# TASK TO CARRY OUT:
Which lines of the listing below contain the word "computer"? Copy each of them.

# MATERIAL PROVIDED:
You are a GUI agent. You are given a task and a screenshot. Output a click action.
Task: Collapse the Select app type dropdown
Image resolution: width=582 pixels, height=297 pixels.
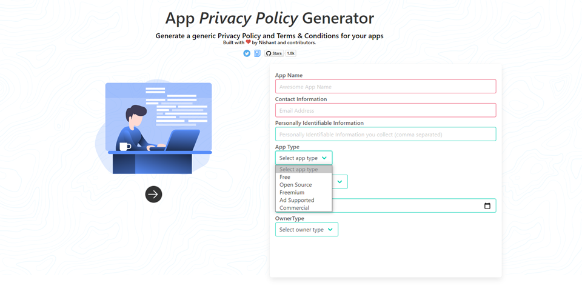click(304, 158)
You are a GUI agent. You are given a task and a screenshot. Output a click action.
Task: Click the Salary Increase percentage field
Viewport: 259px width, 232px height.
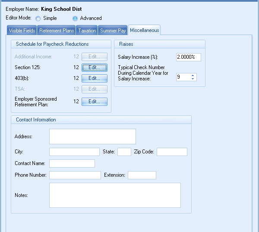188,57
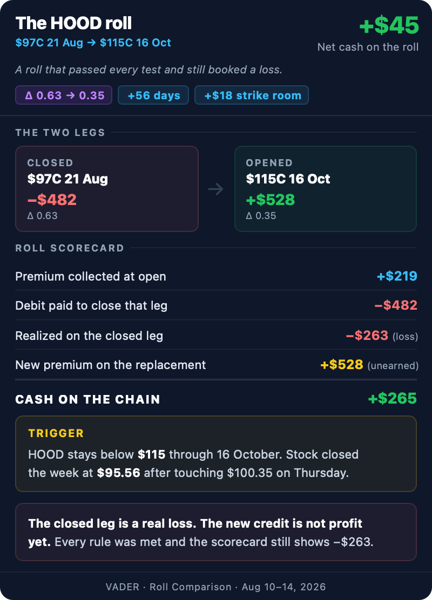Click the $97C 21 Aug → $115C 16 Oct subtitle
The image size is (432, 600).
(x=93, y=43)
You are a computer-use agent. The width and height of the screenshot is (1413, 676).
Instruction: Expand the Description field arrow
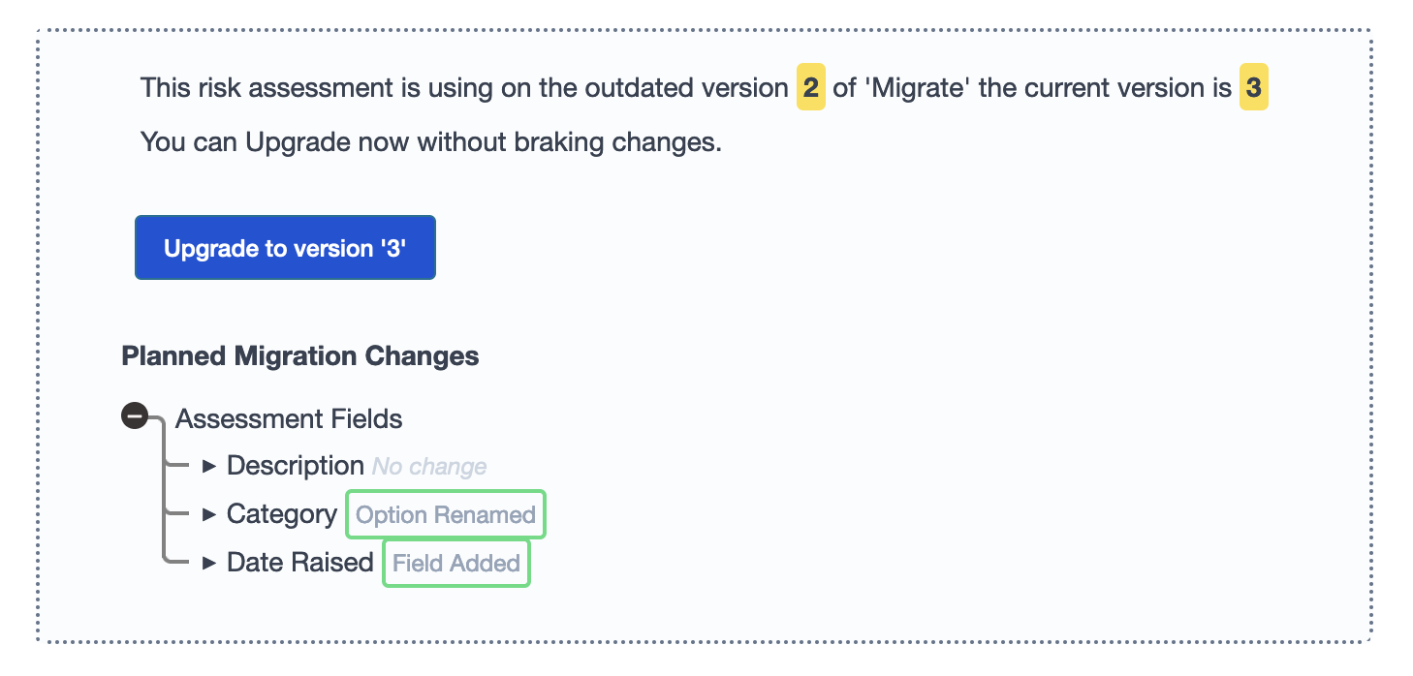208,466
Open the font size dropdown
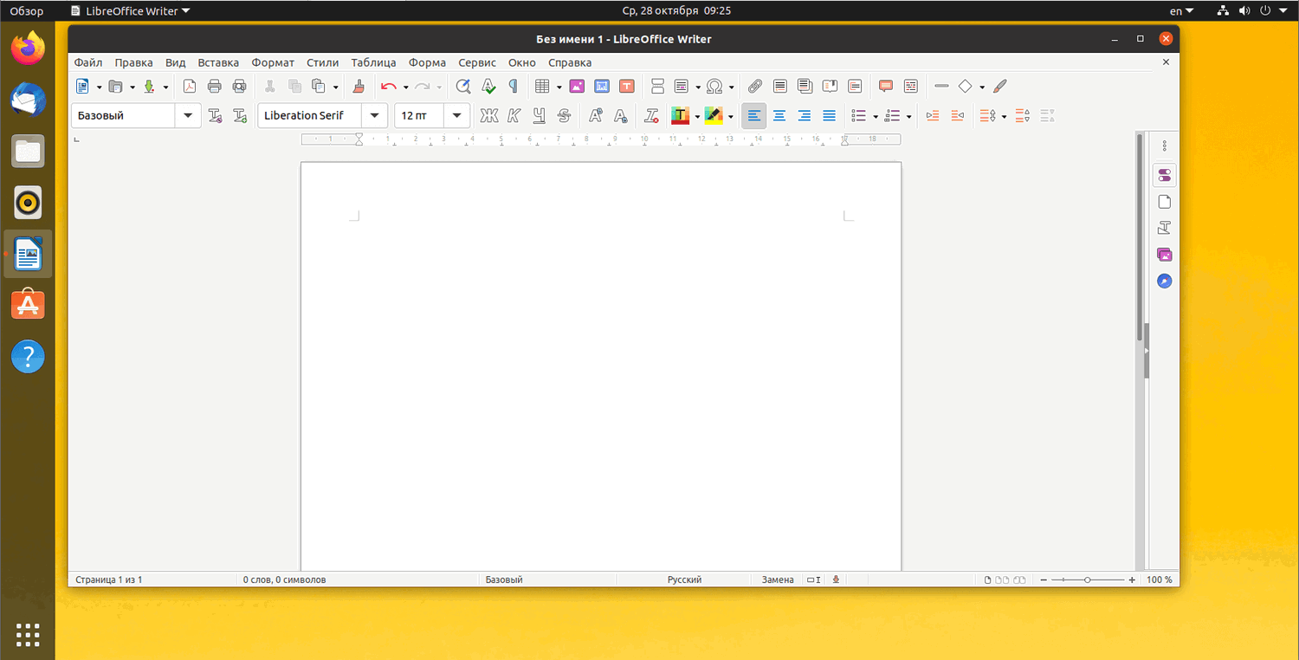 pos(456,115)

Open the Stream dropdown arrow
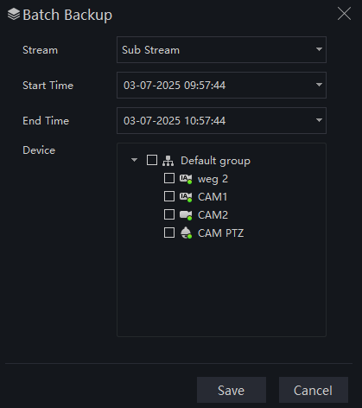pyautogui.click(x=319, y=49)
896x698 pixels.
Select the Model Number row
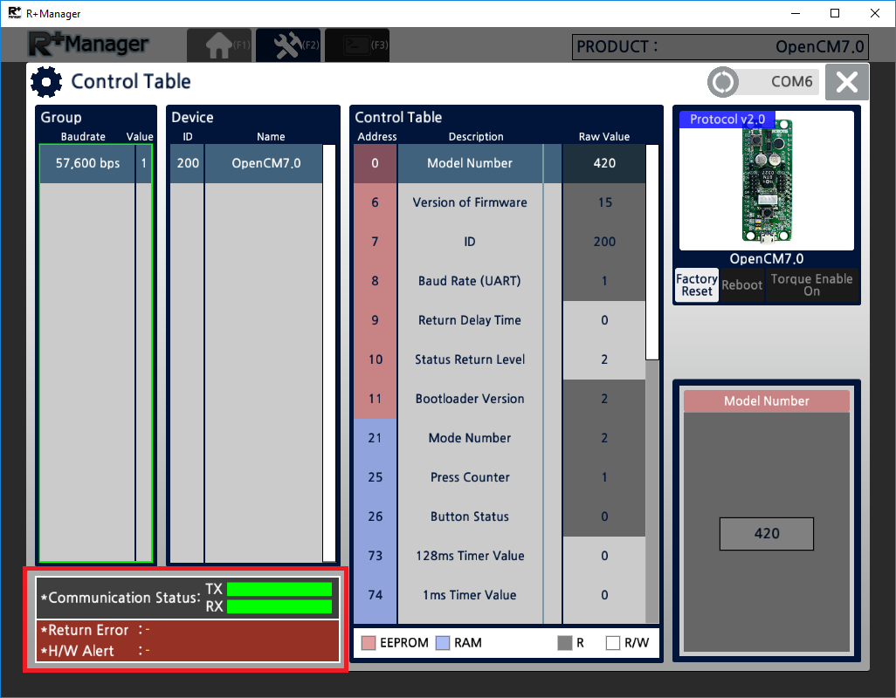469,163
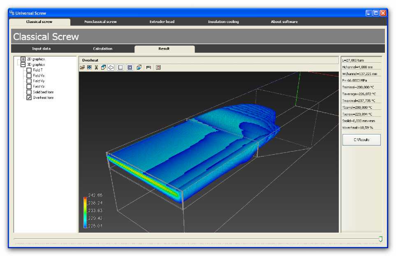
Task: Click the 3D cube view toolbar icon
Action: (104, 67)
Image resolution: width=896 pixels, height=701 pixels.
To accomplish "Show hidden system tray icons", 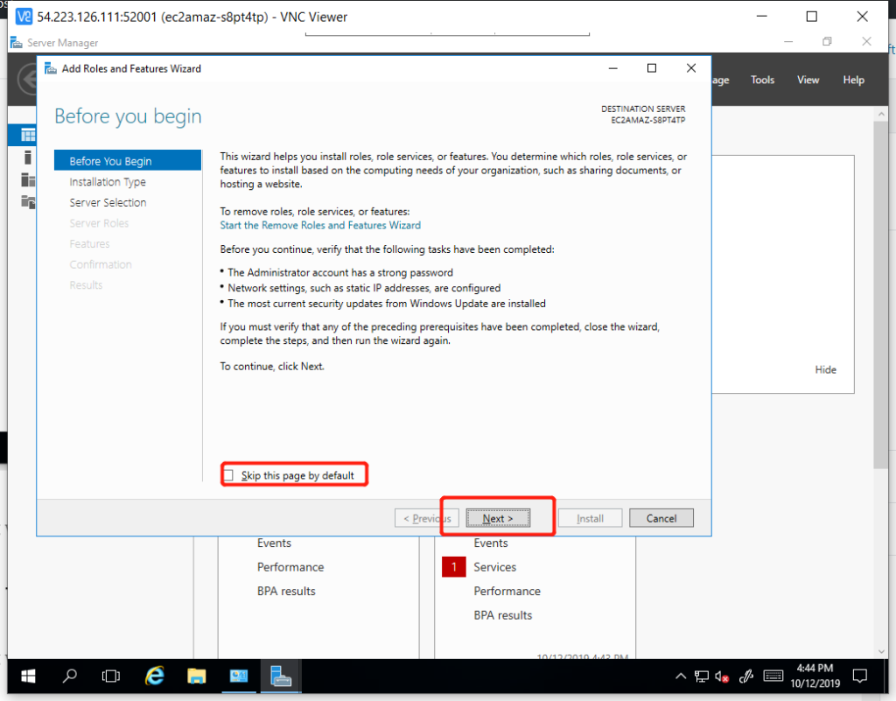I will tap(681, 676).
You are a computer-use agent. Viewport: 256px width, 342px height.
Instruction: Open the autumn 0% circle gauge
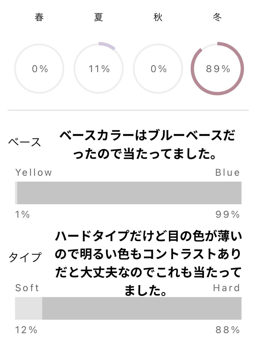click(158, 69)
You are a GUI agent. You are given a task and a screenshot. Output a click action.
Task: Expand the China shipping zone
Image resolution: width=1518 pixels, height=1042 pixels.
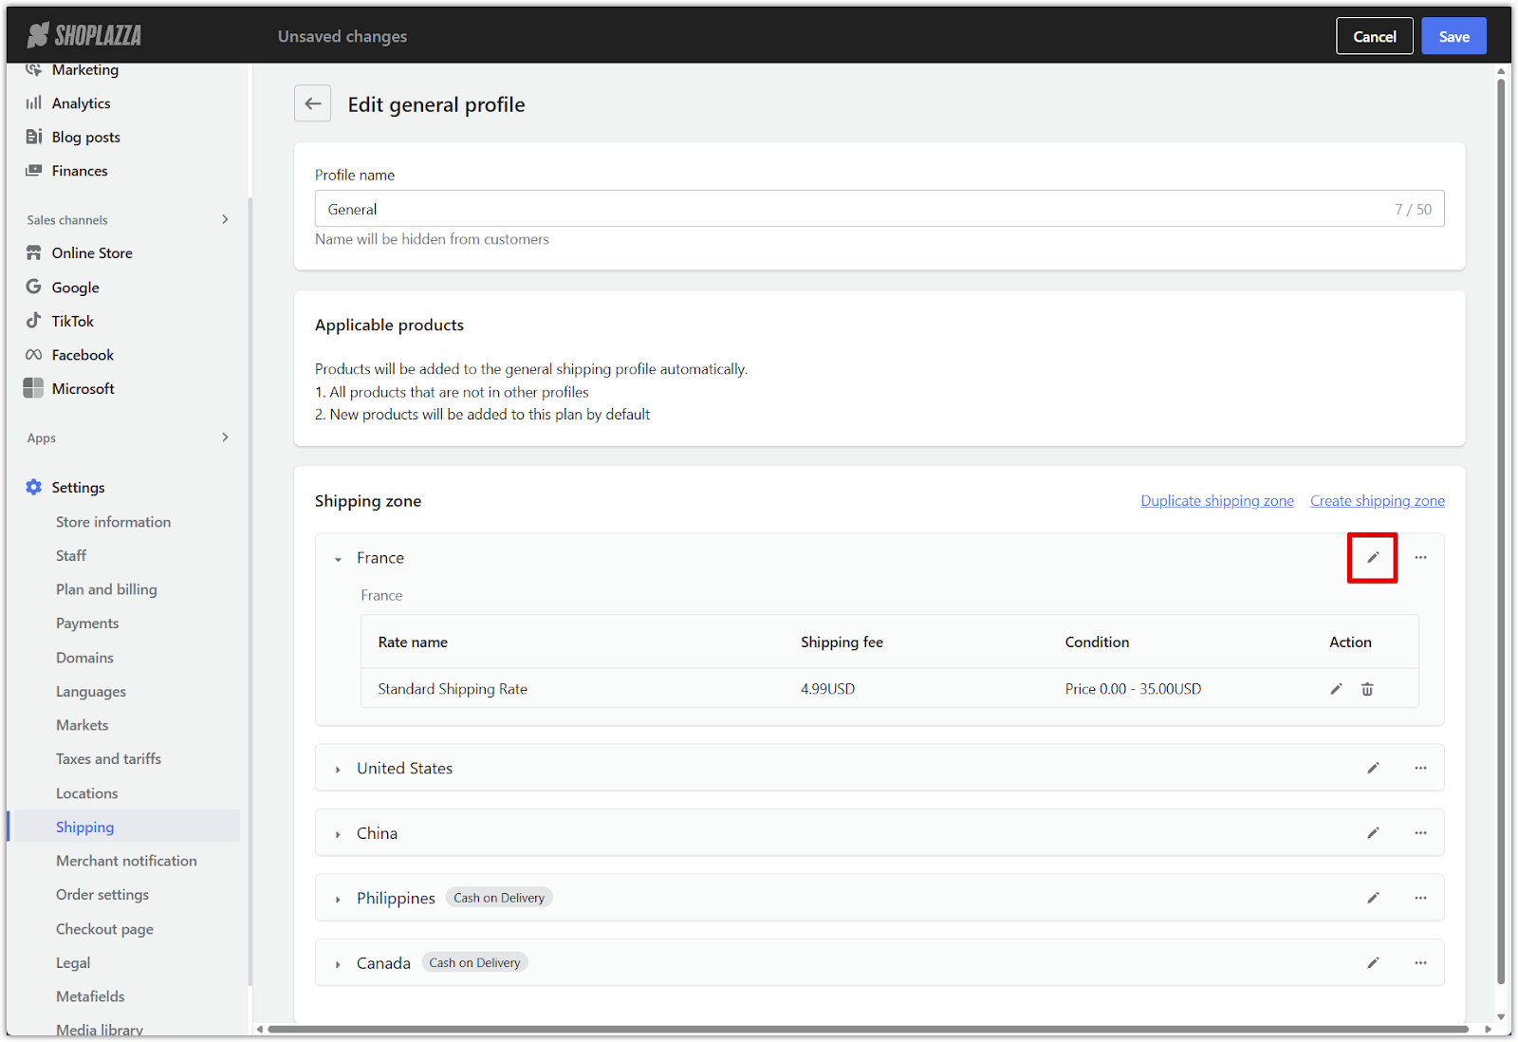(338, 834)
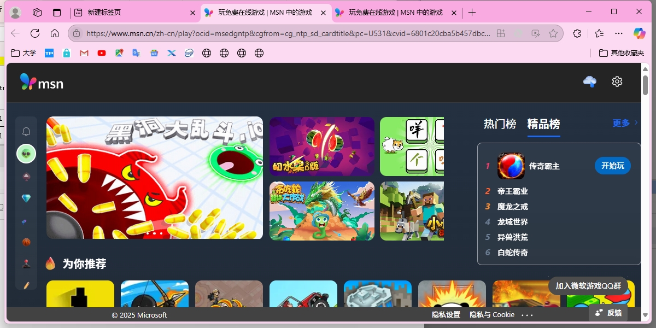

# RESULT FOR THIS EXERCISE:
You are a computer-use agent. The width and height of the screenshot is (1413, 676).
You are a computer-use agent. Viewport: 256px width, 342px height.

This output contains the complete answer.